La mancanza di un contesto familiare e culturale favorevole alla conciliazione tra famiglia e lavoro si traduce, come detto, in una bassa partecipazione femminile al mercato del lavoro e, al contempo, in una persistente rarefatta fecondità.
Tutto questo sta creando non pochi problemi sia per la crescita economica del Paese, sia per i rapporti tra le generazioni.
La strada verso la reale uguaglianza tra uomini e donne nel lavoro è ancora lunga e per raggiungere l’obiettivo sperato sono necessari l’impegno e la tenacia di tutti.

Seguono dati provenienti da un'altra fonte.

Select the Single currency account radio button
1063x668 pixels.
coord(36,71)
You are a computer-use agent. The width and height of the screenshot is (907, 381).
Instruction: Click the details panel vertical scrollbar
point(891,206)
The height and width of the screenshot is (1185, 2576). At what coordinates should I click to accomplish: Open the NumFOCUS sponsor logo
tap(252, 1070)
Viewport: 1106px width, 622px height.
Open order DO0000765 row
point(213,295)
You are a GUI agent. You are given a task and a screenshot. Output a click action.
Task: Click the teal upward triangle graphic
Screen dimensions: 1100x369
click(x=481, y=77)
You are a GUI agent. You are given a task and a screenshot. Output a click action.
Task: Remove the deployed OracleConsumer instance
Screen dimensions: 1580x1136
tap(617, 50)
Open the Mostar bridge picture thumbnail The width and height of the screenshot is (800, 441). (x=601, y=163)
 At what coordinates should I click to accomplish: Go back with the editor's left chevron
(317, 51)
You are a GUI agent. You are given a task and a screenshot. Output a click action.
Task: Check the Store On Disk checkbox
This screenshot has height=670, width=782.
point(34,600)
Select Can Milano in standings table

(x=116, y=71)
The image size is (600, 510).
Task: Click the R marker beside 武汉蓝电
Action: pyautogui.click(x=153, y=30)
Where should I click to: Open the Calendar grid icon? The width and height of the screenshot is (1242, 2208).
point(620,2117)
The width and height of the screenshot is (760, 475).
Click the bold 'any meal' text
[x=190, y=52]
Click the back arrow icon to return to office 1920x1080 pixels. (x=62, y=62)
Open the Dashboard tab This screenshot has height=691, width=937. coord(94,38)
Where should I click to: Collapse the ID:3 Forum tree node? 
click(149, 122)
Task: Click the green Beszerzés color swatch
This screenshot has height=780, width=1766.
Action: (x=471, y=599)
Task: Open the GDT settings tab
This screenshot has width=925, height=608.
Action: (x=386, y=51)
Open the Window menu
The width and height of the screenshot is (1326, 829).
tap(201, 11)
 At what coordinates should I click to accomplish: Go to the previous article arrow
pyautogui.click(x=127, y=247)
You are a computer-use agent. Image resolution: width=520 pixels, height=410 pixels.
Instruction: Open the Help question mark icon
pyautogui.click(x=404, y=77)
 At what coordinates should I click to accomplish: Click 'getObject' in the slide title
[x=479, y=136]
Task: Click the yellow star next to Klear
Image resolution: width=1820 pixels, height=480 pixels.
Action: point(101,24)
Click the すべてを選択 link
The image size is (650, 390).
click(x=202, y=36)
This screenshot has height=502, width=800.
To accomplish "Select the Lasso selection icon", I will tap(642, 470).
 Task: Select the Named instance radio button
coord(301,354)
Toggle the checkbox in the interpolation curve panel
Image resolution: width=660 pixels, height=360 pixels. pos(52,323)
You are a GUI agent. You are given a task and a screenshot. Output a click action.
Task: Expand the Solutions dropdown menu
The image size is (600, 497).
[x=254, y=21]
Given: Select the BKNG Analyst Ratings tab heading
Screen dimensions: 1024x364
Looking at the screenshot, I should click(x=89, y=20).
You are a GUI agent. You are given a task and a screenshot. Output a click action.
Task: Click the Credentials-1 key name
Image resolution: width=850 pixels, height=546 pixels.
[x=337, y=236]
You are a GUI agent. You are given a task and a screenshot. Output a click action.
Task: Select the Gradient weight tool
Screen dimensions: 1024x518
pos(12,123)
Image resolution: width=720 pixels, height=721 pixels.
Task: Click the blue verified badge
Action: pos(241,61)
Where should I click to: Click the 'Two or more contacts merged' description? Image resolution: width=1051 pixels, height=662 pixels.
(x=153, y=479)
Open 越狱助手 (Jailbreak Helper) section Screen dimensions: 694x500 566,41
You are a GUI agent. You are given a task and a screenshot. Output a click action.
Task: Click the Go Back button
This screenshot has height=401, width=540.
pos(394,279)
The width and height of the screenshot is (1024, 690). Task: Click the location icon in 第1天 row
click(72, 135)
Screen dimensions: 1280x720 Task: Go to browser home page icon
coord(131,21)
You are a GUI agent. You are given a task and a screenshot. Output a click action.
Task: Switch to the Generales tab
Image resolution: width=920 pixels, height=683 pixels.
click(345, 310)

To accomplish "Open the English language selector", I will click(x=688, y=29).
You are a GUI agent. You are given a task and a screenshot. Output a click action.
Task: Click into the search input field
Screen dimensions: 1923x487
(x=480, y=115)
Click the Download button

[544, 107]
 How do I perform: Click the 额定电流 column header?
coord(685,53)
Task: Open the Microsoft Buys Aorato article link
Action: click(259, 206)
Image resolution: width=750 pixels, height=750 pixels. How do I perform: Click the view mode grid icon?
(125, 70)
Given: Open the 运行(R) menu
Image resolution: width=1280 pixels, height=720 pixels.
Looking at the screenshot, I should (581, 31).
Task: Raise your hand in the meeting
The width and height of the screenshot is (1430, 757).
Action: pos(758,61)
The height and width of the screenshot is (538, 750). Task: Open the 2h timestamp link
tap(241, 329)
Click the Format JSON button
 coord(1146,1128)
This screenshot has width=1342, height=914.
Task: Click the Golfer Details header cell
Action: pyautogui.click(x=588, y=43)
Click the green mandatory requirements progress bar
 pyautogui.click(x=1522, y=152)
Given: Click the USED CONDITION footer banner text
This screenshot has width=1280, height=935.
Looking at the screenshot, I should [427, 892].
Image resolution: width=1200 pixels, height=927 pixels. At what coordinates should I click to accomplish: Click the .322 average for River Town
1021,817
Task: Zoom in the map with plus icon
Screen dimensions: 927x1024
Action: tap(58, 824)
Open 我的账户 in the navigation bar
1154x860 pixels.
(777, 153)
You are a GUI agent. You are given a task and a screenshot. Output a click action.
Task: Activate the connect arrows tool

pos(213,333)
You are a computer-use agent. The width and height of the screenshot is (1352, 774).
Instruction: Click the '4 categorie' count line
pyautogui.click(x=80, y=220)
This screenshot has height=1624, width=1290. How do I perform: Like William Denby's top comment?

Sarebbe auspicabile un incisivo cambiamento di mentalità della nostra società, specie in quei settori che persistono nel considerare il lavoro qualcosa di prettamente maschile accusando le mamme lavoratrici di abbandono della famiglia poiché non si curano dei figli e della casa, dando troppo spazio a loro stesse.
La conseguenza è che le donne, nel nostro Paese, restano ampiamente penalizzate. E sino a quando saranno costrette a dover scegliere tra la maternità ed il lavoro, non potremo dire di aver costruito una società davvero giusta ed accogliente.